As a Senior Site Reliability Engineer, you'll build and scale the critical infrastructure behind every product. In this role, you'll take on complex challenges across global data centers, multiple cloud platforms, and on-premise systems—designing automation-first solutions that elevate performance and eliminate operational friction. You'll be trusted to drive stability at scale, influence architectural decisions, and build tools that empower our teams to move fast and deliver reliably. This is where your impact won't just be felt, it'll be foundational.
Drive stability and scalability across our global compute platform spanning numerous data centers, multiple public clouds, and on-premise environments, serving as the foundation for all our products.
Implement automation for self-healing, fault-tolerant infrastructure using declarative configurations and event-driven workflows, and develop internal tools to eliminate repetitive tasks.
Establish critical performance and reliability metrics for infrastructure platform components.
Ensure the highest level of uptime and Quality of Service (QoS) for internal customers through operational excellence.

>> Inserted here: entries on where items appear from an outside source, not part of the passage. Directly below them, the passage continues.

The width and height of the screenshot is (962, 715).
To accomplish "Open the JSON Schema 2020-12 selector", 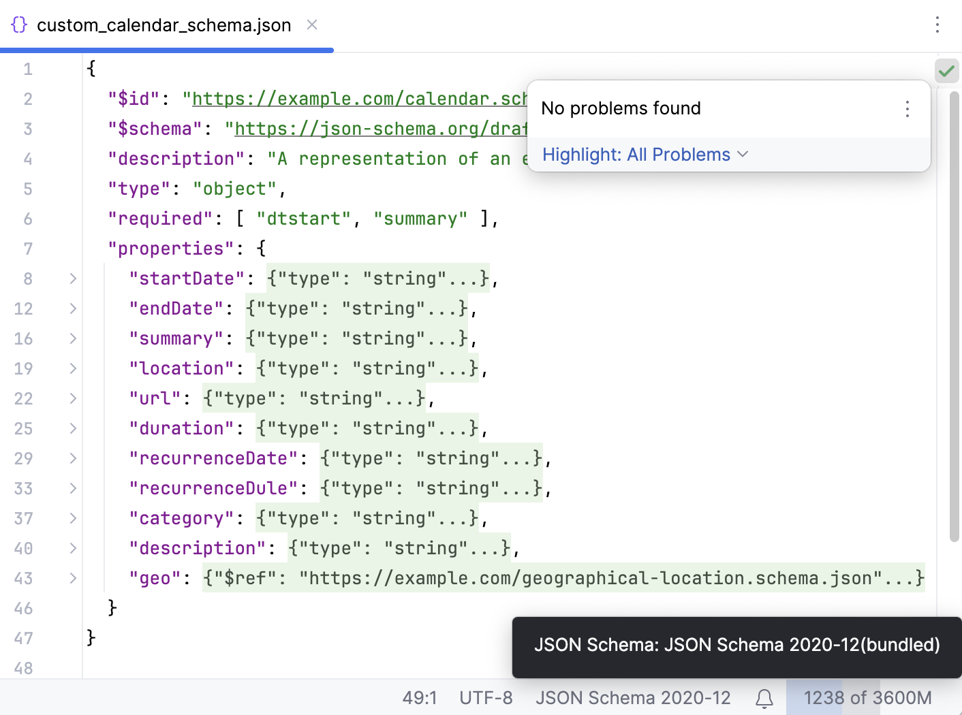I will (634, 697).
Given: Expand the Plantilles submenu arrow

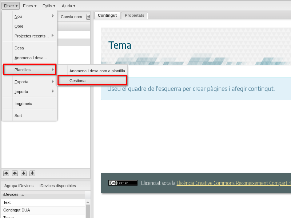Looking at the screenshot, I should [x=53, y=69].
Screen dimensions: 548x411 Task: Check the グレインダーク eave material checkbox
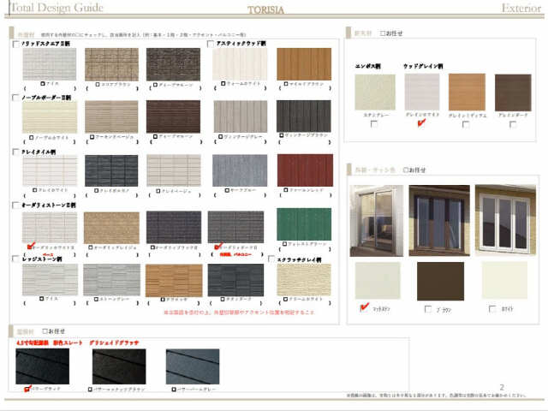(512, 124)
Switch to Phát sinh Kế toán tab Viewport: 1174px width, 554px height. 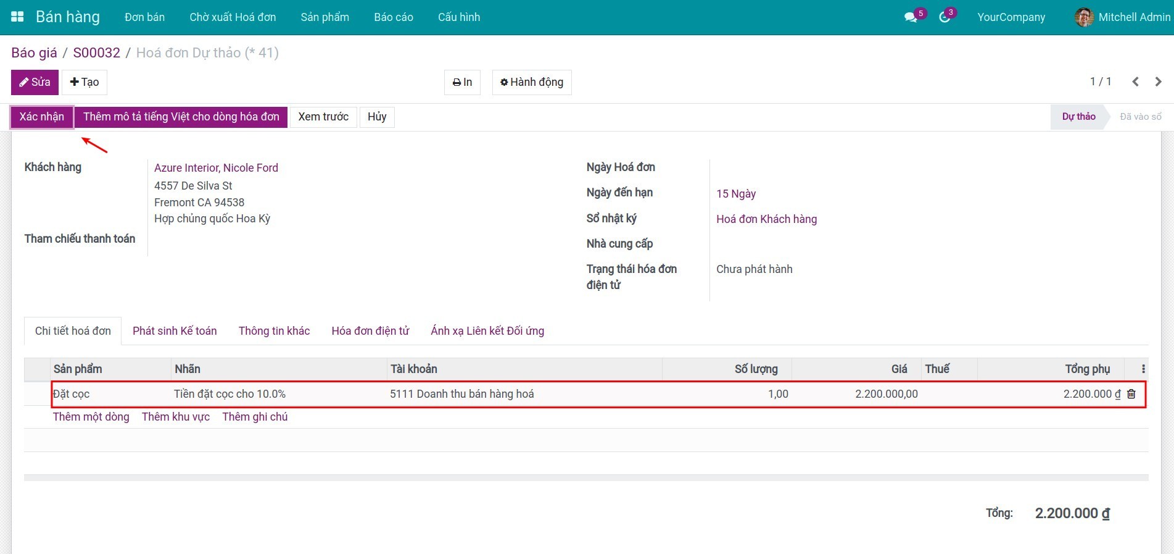coord(175,331)
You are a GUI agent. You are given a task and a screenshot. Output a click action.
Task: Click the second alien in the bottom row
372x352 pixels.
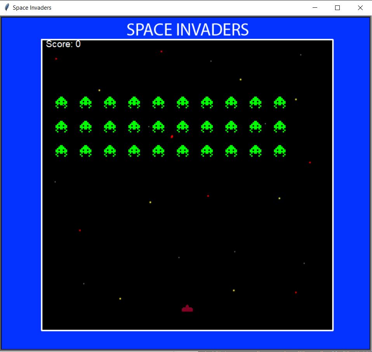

Support technical growth by sharing knowledge, participating in design discussions, and contributing to a collaborative team culture.
Participate in an on-call rotation, incident reviews, root cause identification, and Root Cause Analysis (RCA) reporting.
Bachelor's degree in Computer Science or relevant education, experience, and training.
At least 4 years of experience managing distributed cloud environments such as GCP, AWS, vSphere, and Nutanix, along with platform automation at scale.
Deep expertise in container orchestration with Kubernetes with the ability to design, scale, and troubleshoot complex workloads.
Strong experience developing software for automation and infrastructure tooling such as Go and Python.
Kubernetes administration experience, including installation, configuration, and troubleshooting.
Working knowledge of networking and Linux-based systems, including container runtimes such as Docker and containerd, packet-level debugging, and kernel troubleshooting.
Experience with Infrastructure as Code (IaC) and configuration management tools, including Terraform, Chef, and Pulumi to ensure scalable and repeatable infrastructure provisioning.
Creative problem-solving skills and excellent communication.
#LI-SP1
We’re a publicly traded (NASDAQ: DKNG) technology company headquartered in Boston. As a regulated gaming company, you may be required to obtain a gaming license issued by the appropriate state agency as a condition of employment. Don’t worry, we’ll guide you through the process if this is relevant to your role.